Assigned task: Say nothing but the number of lines below in which the string "will" appears.

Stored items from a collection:
┏━━

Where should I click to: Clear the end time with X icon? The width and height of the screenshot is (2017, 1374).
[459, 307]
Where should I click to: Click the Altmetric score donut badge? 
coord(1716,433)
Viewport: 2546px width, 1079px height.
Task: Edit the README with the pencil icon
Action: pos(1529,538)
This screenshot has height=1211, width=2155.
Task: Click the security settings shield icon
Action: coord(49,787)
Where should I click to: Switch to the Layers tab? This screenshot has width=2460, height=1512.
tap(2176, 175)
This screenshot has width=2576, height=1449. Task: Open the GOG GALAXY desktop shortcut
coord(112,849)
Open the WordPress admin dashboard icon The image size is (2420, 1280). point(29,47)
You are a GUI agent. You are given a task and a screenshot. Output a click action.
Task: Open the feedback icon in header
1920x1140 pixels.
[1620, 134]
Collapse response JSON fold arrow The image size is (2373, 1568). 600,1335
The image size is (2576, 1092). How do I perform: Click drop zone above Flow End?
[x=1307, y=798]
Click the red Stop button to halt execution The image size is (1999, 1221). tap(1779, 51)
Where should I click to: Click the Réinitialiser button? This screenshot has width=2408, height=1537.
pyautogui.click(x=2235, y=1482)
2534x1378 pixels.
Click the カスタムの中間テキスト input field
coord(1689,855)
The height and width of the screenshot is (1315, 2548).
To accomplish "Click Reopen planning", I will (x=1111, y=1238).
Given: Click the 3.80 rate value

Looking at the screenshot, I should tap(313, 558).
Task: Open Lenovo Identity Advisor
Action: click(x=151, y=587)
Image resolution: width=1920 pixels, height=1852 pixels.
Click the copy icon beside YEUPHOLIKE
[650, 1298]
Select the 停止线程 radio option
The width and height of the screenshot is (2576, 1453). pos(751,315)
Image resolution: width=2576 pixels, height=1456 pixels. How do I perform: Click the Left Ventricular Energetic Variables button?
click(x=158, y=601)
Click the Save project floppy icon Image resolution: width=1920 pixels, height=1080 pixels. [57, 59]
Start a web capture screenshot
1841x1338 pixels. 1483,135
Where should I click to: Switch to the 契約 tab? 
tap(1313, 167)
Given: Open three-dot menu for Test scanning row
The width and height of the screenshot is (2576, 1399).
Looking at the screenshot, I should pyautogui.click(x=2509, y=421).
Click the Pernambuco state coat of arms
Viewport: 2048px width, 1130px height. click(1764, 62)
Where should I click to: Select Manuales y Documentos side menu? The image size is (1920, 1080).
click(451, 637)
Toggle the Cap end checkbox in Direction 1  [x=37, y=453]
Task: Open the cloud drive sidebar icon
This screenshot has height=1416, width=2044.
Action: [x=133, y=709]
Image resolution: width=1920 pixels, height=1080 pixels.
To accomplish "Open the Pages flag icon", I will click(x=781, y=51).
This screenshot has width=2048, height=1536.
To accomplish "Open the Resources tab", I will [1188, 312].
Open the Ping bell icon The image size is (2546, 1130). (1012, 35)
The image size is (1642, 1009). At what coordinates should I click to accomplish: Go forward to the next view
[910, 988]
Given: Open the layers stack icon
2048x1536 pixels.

┗━━

Output for this task: 3